• EXERCISE DESCRIPTION: Every line below that mentions the word "computer" should be copied out.

------ SOURCE INFORMATION ------

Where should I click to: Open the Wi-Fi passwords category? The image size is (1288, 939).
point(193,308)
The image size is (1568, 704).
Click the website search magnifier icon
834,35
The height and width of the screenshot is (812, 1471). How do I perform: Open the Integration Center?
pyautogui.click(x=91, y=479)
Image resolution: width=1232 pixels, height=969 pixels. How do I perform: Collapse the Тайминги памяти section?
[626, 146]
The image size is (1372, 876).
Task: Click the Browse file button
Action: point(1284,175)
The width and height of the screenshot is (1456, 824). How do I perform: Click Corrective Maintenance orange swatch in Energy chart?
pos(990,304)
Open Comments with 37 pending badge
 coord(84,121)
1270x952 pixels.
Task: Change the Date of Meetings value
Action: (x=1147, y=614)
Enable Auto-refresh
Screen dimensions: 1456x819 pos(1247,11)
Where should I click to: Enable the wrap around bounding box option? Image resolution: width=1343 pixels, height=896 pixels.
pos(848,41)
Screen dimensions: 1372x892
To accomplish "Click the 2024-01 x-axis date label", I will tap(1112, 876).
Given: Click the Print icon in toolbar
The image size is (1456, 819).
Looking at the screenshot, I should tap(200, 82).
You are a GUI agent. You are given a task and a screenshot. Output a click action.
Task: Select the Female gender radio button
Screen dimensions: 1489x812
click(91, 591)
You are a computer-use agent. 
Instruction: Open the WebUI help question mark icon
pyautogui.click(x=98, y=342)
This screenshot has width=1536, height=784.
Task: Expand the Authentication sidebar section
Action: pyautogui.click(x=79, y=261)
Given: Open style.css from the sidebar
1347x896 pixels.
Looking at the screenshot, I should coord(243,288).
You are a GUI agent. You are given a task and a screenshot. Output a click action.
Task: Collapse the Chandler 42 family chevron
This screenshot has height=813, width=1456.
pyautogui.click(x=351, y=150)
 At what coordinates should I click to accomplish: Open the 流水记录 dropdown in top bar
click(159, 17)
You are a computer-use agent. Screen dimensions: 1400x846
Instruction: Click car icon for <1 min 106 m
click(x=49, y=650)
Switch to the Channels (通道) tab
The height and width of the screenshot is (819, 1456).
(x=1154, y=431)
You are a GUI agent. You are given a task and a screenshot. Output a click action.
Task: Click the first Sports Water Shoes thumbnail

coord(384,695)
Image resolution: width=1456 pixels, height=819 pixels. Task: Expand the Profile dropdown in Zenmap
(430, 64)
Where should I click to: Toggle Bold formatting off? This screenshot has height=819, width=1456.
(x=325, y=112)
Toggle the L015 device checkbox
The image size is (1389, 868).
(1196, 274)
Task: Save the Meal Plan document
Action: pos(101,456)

------

• RESULT OF THIS EXERCISE:
You are a computer-use agent. 
You are a computer-use agent. Screen dimensions: 1400x846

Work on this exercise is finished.